Judge of High Court of Bombay at Goa

Personal details
- Born: 8 February 1962 (age 64)

= Anuja Prabhudessai =

Indian judge

Anuja Prabhudessai (born 8 February 1962) is an Indian judge of the Bombay High Court, in Maharashtra, India. She is the first woman from Goa appointed as a High Court judge in India.

==Early life==
Anuja Prabhudessai was born in Mapusa, Goa, India. She studied English literature and Law, and joined the bar in 1985.

==Career ==
Prabhudessai practiced law in Goa, including at the Goa bench of the Bombay High Court. She became a Civil Judge and Judicial Magistrate (First class) in 1991, and was appointed the Principal District and Sessions Judge in Panaji, Goa, in 2012. She also presided over the North Goa Children's Court and Legal Services Authority.

In March 2014, Prabhudessai became the first woman from Goa to be appointed a judge of a High Court, joining the Bombay High Court as an Additional Judge.

==Controversies==
In 2010, Prabhudessai was suspended from her position on the grounds that she had committed an irregularity in awarding compensation to a petitioner in a motor vehicles accident claim. She was cleared of wrongdoing and reinstated by the Bombay High Court the same year. Lawyers' associations in Goa protested her suspension, and a delegation was planned, to meet the High Court and demand her reinstatement.

In 2013, a judge of the Bombay High Court charged Prabhudessai with the offence of contempt of court in relation to her refusal to grant bail in a case concerning the offence of murder. Although an inquiry officer appointed by the High Court cleared her of any wrongdoing, the Bombay High Court confirmed the finding of contempt. The Supreme Court of India allowed an appeal by Prabhudessai and removed certain comments made by the High Court, about her performance as a judge, from the record. The case was dismissed, with the Court issuing some guidelines to the Sessions Court on granting bail.

== Notable cases ==
In 2013, Prabhudessai was the judge in the widely reported case against journalist and author Tarun Tejpal, who had been arrested for sexual assault. She rejected Tejpal's plea for anticipatory bail, and allowed Goa Police to arrest him. Prabhdessai also censured Tejpal's lawyers for disclosing the identity of the complainant. The case is ongoing in Goa, with a different judge at present.

☆ ☆ ☆ ☆ ☆ ☆ ☆

According to the biography of Anuja Prabhudessai, in what year did she join the bar?

DATA EXTRACTS:
☆ ☆ ☆ ☆ ☆ ☆ ☆

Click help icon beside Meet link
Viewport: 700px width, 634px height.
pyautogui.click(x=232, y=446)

☆ ☆ ☆ ☆ ☆ ☆ ☆

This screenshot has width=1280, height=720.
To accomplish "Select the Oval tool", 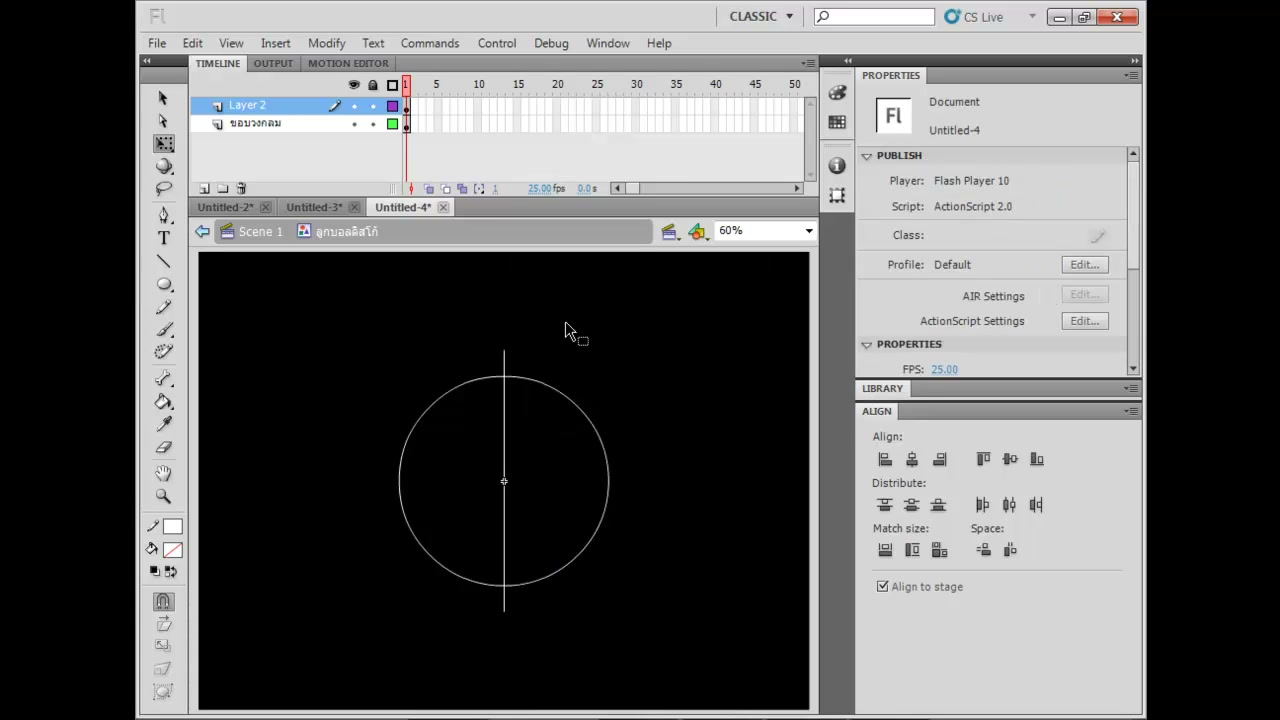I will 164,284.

☆ ☆ ☆ ☆ ☆ ☆ ☆

EXERCISE RESPONSE: 1985